Treatment includes early gastric lavage, as well as symptomatic and supportive measures.
Guaifenesin.
Overdose with small or moderate doses may cause dizziness and gastrointestinal disturbances. Very high doses may cause symptoms such as excitation, confusion, and respiratory depression.
Side effects.
Immune system disorders: anaphylaxis; hypersensitivity reactions, including angioedema.
Skin and subcutaneous tissue disorders: hypersensitivity reactions, including skin rash, pruritus, and urticaria; erythema multiforme. Very rare cases of severe skin reactions (including Stevens-Johnson syndrome), toxic epidermal necrolysis (Lyell's syndrome) have been reported.
Blood and lymphatic system disorders: anemia, sulfhemoglobinemia, and methemoglobinemia (cyanosis, dyspnea, chest pain), hemolytic anemia. With prolonged use at doses exceeding therapeutic levels, aplastic anemia, pancytopenia, and thrombocytopenia (which may lead to nosebleeds and/or bleeding gums, bruising, or hemorrhage), leukopenia, neutropenia, and agranulocytosis have been observed.
Nervous system disorders (usually occurring with high-dose intake): rarely dizziness, headache, psychomotor agitation, disorientation, disturbances of consciousness, insomnia, restlessness, nervousness, tremor, irritability, anxiety.
Eye disorders: mydriasis, photophobia, acute angle-closure glaucoma.
Cardiovascular system disorders: tachycardia, bradycardia, chest pain, dyspnea, increased blood pressure, palpitations, arrhythmia.
Gastrointestinal disorders: gastrointestinal discomfort, nausea, vomiting, diarrhea, loss of appetite, epigastric pain, acute pancreatitis.
Metabolism and nutrition disorders: metabolic acidosis with high anion gap (frequency unknown (cannot be estimated from available data)).
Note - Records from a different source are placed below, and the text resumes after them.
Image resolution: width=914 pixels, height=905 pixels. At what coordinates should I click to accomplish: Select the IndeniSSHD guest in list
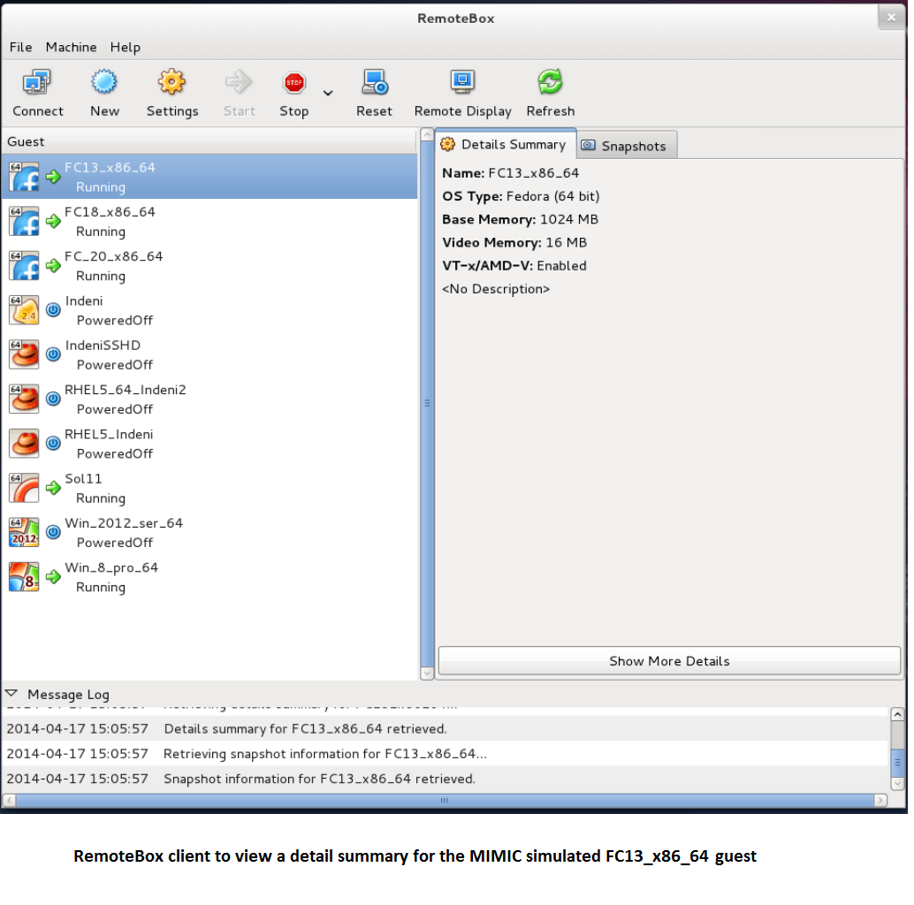[x=102, y=354]
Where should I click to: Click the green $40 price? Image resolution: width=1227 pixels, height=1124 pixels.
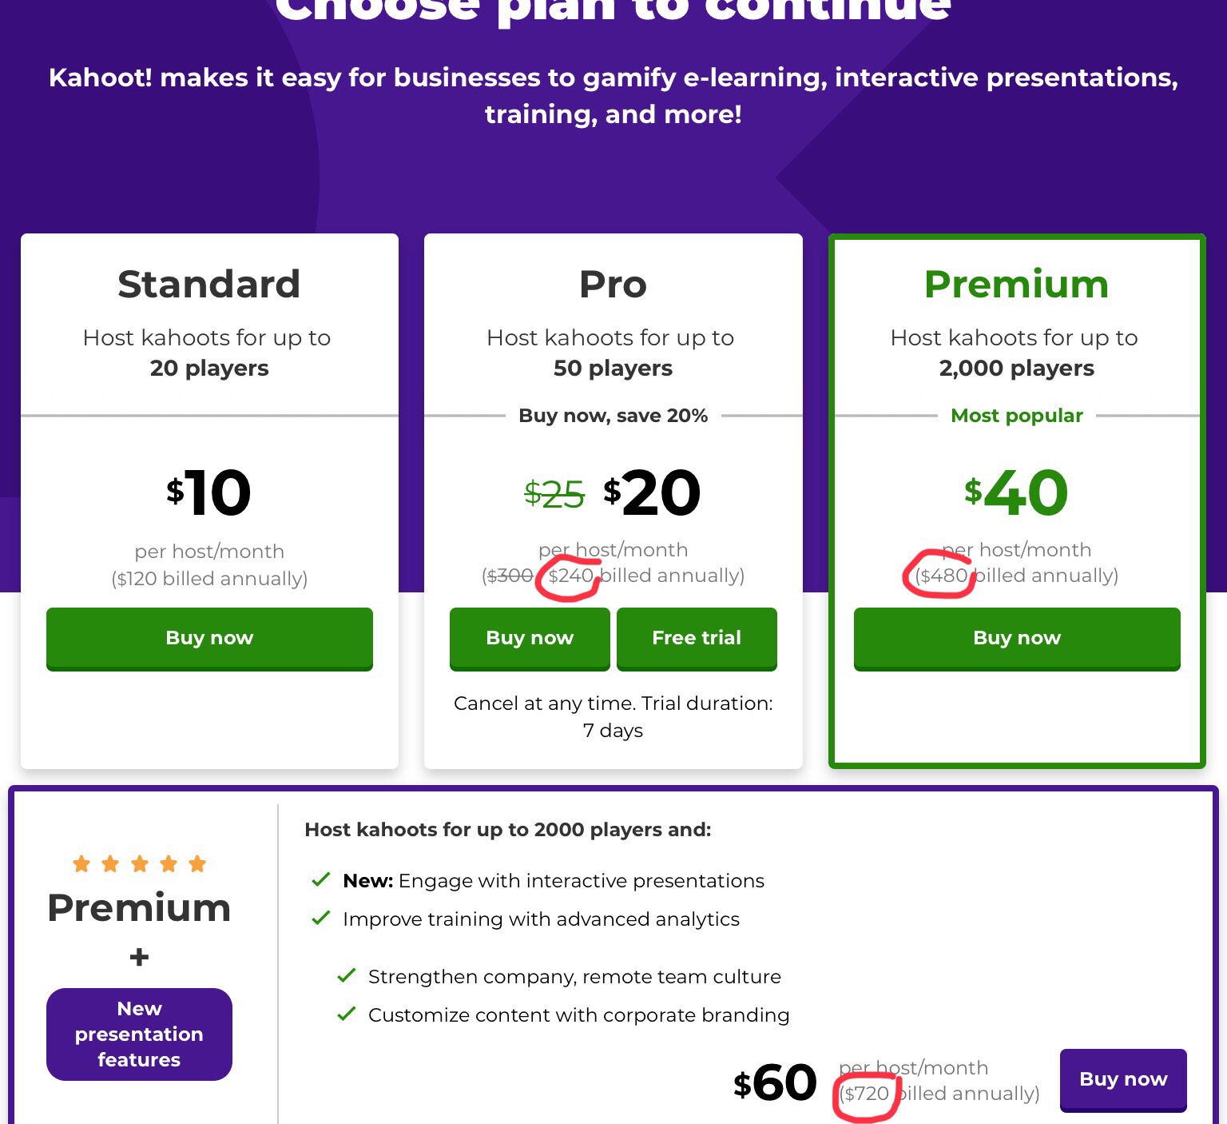tap(1016, 492)
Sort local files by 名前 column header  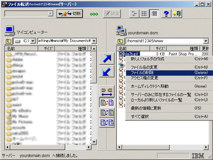20,49
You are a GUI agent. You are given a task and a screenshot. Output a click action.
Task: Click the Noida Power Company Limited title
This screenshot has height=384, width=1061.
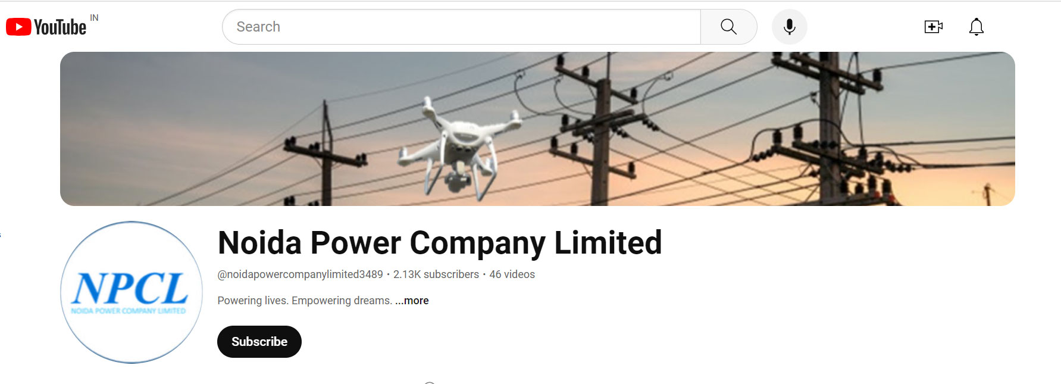tap(440, 243)
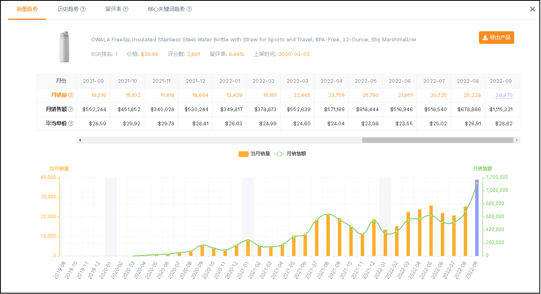
Task: Close the sales trend dialog
Action: tap(532, 9)
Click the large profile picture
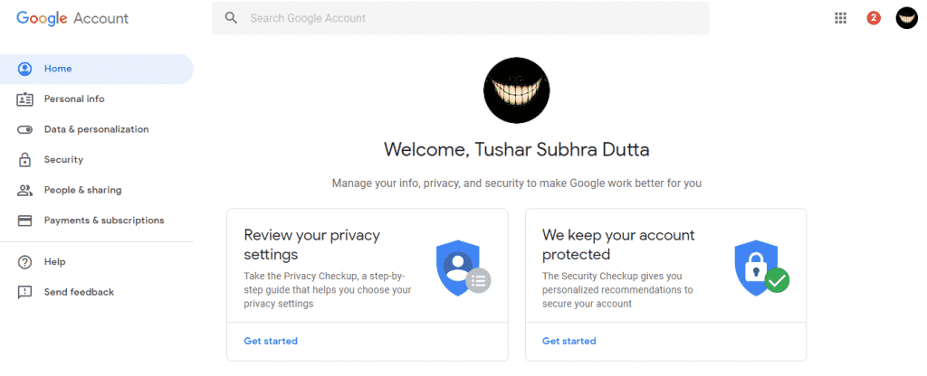 (x=516, y=89)
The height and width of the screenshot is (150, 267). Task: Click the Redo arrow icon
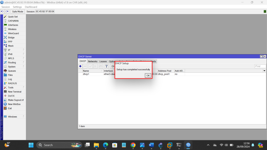click(x=7, y=11)
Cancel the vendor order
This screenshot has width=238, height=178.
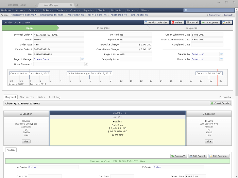192,22
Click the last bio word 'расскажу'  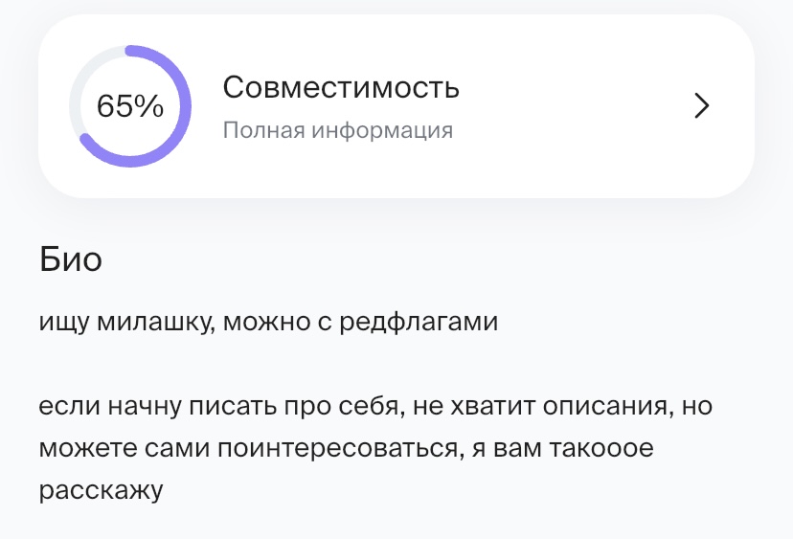(102, 490)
Cases of metabolic acidosis with high anion gap as a result of pyroglutamic acidosis have been observed in patients with risk factors taking paracetamol (see section "Special precautions for use"). Pyroglutamic acidosis may occur as a consequence of low glutathione levels in these patients.
Hepatobiliary disorders: liver function abnormalities, increased serum liver enzyme activity, usually without development of jaundice, hepatonecrosis (a dose-dependent effect).
Renal and urinary disorders: urinary retention or difficulty in urination (in case of prostate enlargement), renal colic, dysuria, sterile pyuria. Rare reports of bladder or kidney stones have occurred in patients who have taken large amounts of guaifenesin over a prolonged period. Isolated cases of interstitial nephritis have been reported following long-term use of high-dose paracetamol.
Endocrine system disorders: hypoglycemia, up to hypoglycemic coma.
Respiratory system disorders: dyspnea, bronchospasm in patients sensitive to acetylsalicylic acid and other NSAIDs.
Shelf life. 3 years.
Storage conditions. Store out of reach of children at a temperature not exceeding 25 °C.
Packaging. 5 or 10 sachets per box.
Prescription status. Over-the-counter.
Manufacturer. Raftern Laboratories Limited.
Manufacturer's address and place of business.
Exeter Road, Raftern, Braunton, EX33 2DL, United Kingdom.